Sometimes it can be hard to get a good perspective on where you stand in terms of how much you’re making or whether you earn a lot or a little cash. That’s why it can be helpful to know how your earnings compare to what your peers are bringing home.

This is the average income among Americans

According to the Federal Reserve, the median household income in 2021 was $70,300, up 3% from $67,900 in 2021. The mean household income during 2021 was much higher at $141,900 in 2021, up 15% from $123,400 in 2018. Mean income is higher than median income because there are some very high earners that raise the average amount of household income people are bringing in.

The Federal Reserve reported that the income gains since 2018 occurred at all income levels, but those who earned the most experienced the greatest positive change to their earnings (which is not surprising, and which served to increase income inequality during this time).

These median and mean incomes are before taxes are taken out, and stimulus payments families received from the government during the COVID-19 pandemic were potentially captured when people reported their income, but were excluded from the Federal Reserves report.

The income numbers are also a measure of the “usual” or customary income families received, so if some families were unemployed or lost money on investments, they would have reported how much they usually made and not necessarily how much they made in that particular year.

The income increases between 2018 and 2022 are also measured after adjusting for inflation. There were substantial price increases that happened post-pandemic, and without adjusting for inflation, median and mean income went up 20% and 33% respectively. In other words, people made big gains in the amount they were bringing home, but not in their buying power because prices rose a lot too.

So, these numbers should give you a pretty good idea of what households across the country were bringing home in recent years.

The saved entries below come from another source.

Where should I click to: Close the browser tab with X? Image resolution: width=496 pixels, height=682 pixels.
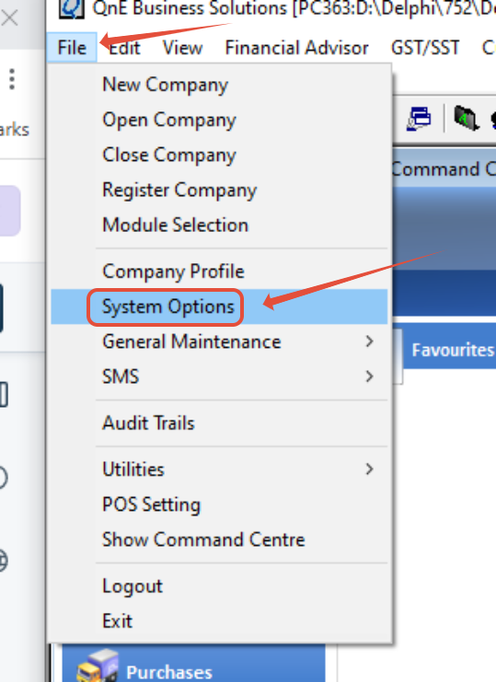(9, 18)
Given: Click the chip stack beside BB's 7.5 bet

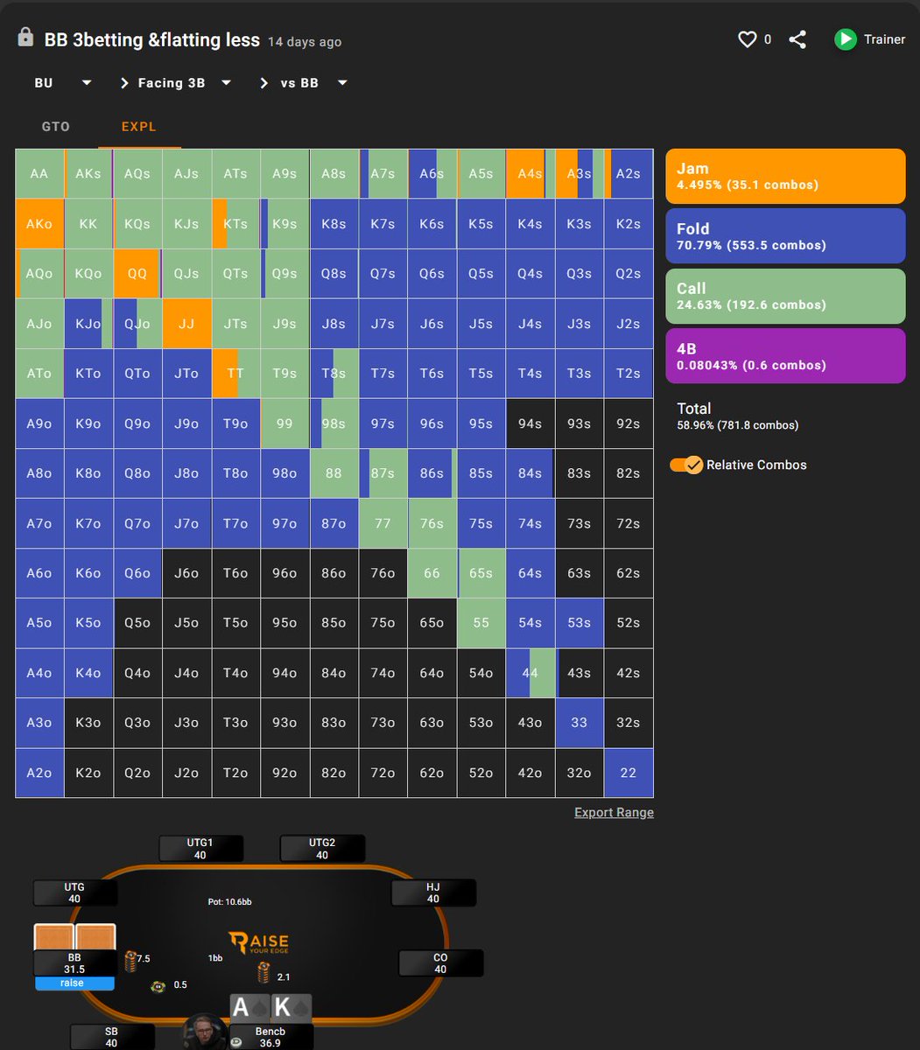Looking at the screenshot, I should [x=130, y=958].
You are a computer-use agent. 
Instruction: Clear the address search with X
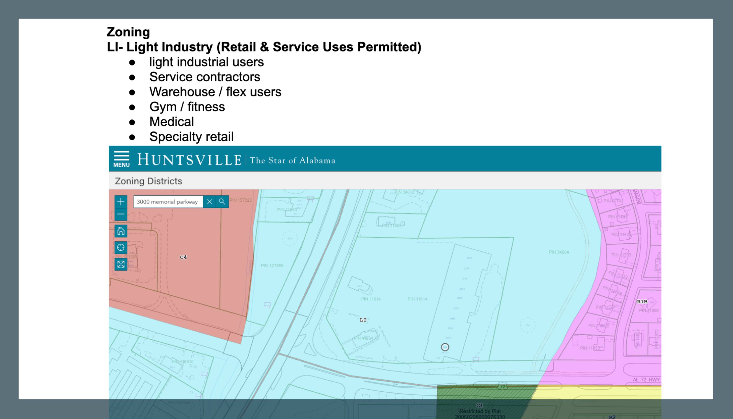210,202
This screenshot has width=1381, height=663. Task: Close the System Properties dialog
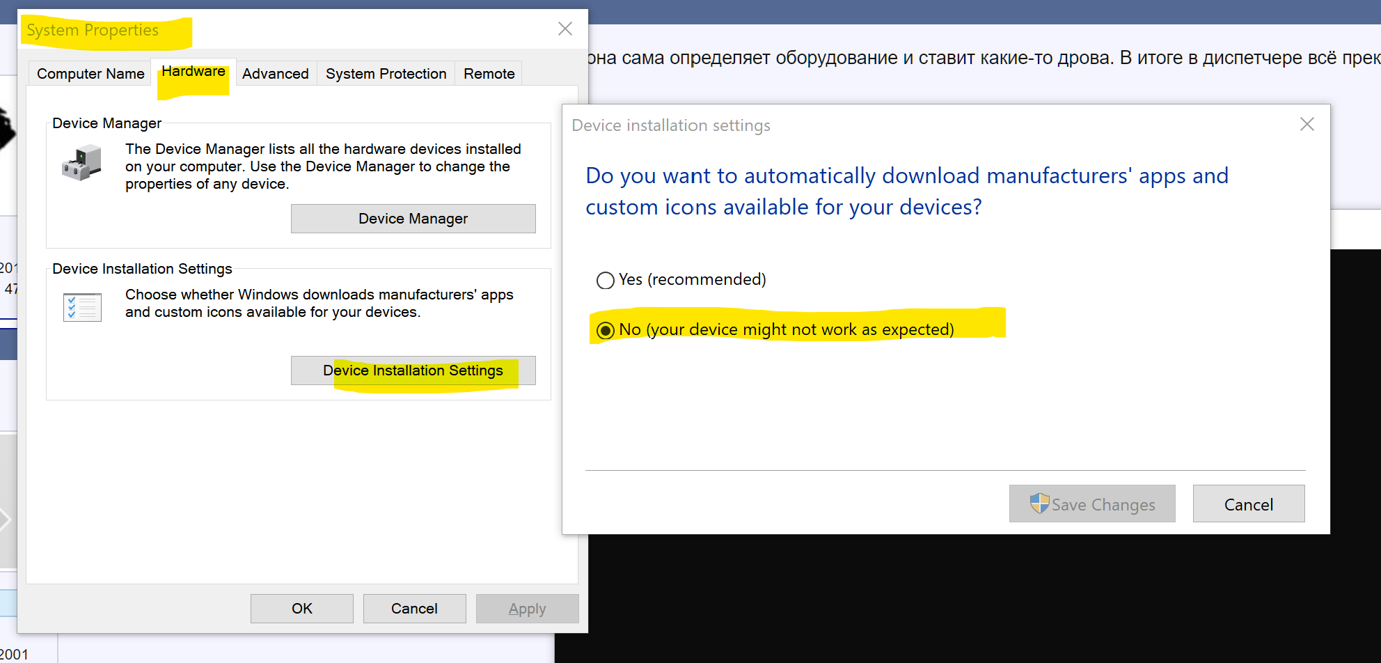(565, 29)
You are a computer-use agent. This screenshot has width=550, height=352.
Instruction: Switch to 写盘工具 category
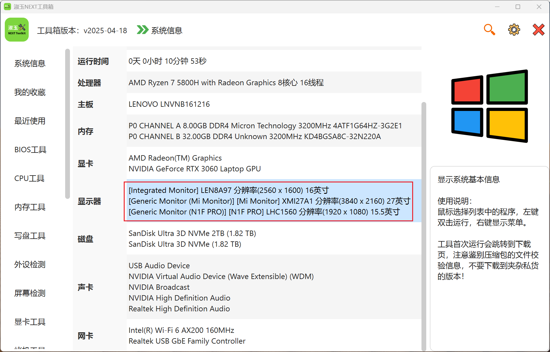(x=30, y=236)
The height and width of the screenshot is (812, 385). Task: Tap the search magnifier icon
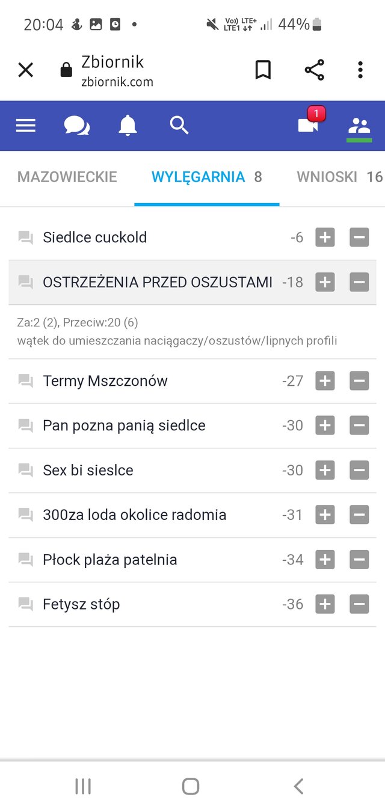tap(179, 126)
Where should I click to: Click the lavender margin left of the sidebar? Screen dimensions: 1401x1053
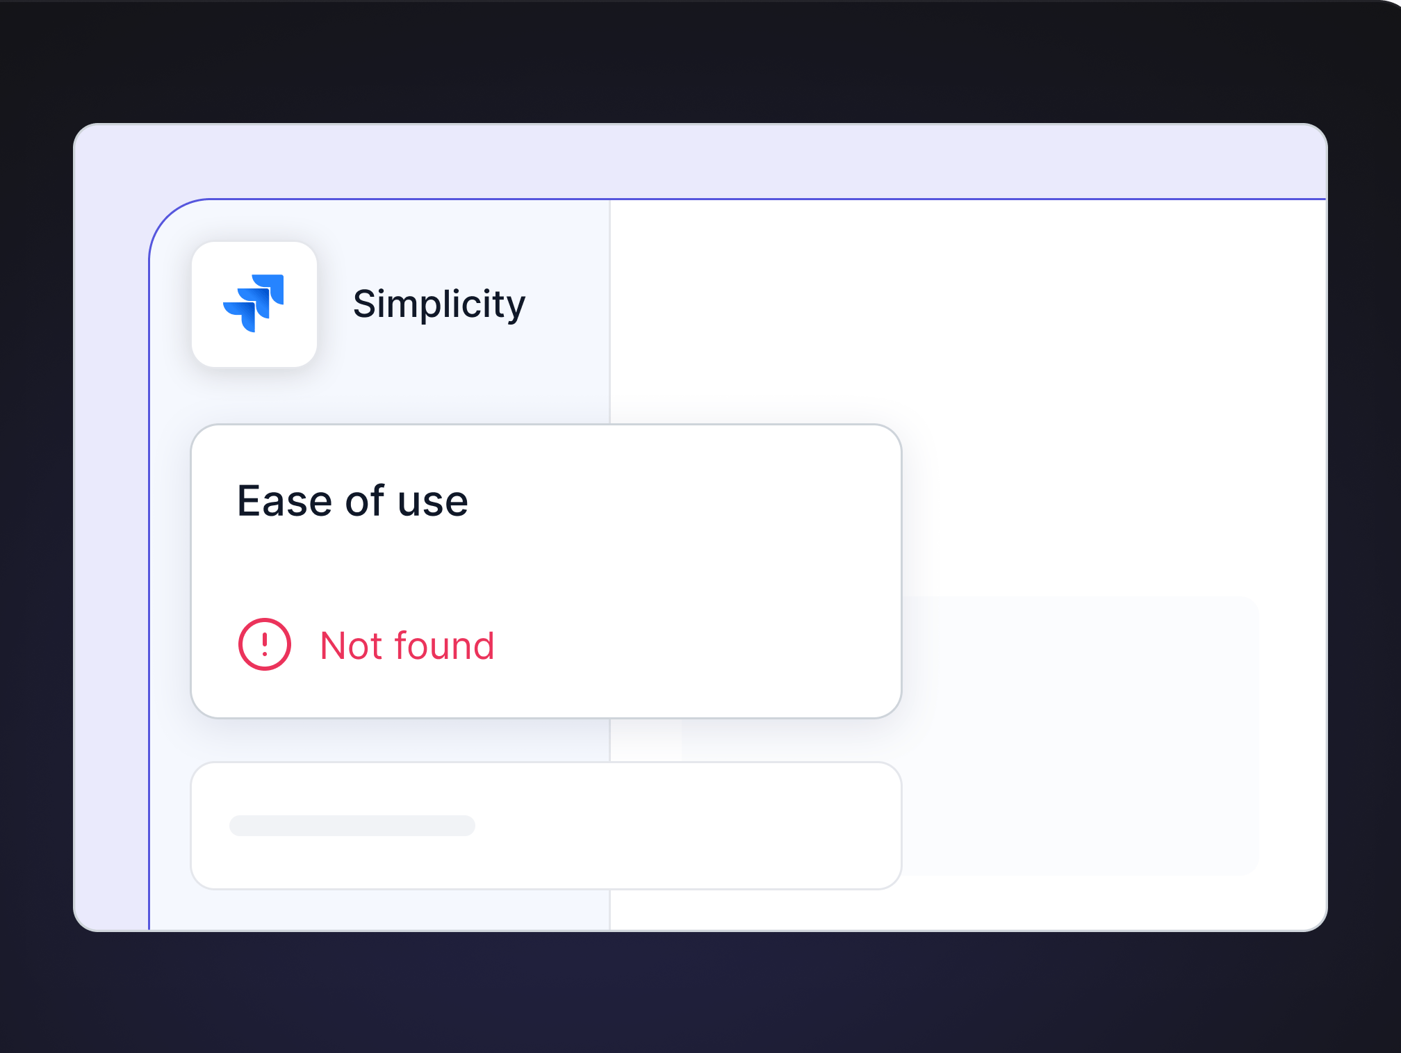[x=111, y=556]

How can you make the most of your income

Now, your income may be above or below what your fellow Americans are bringing home. But while income has a big impact on how much money ends up in your checking account, a low income doesn’t mean you’re going to end up broke and a high income doesn’t mean you’ll end up rich.

In fact, plenty of people who earn a lot of money spend it on purchases that don’t end up increasing their net worth in the long run, while many people with limited incomes end up saving diligently and growing rich. A lot depends on what you do with the money you’re earning.

If you want to make the most of your income, you should spend mindfully and prioritize savings. This means making choices about where your dollars should go. You can do that by budgeting, tracking spending, and focusing on spending on things that you truly value while cutting expenses in areas that don’t matter as much to you.

You should also set savings goals that are specific and measurable (such as saving $500 a month for retirement and $50 a month for vacations or whatever amount makes sense for you). You can use online savings calculators from Investor.gov to see how much you need to save each month to hit your targets. Once you have a goal, automate transfers to savings and your brokerage account on payday so you always hit your target.

By taking these steps, you can make the most of the income you have, regardless of how it compares to what your peers are earning.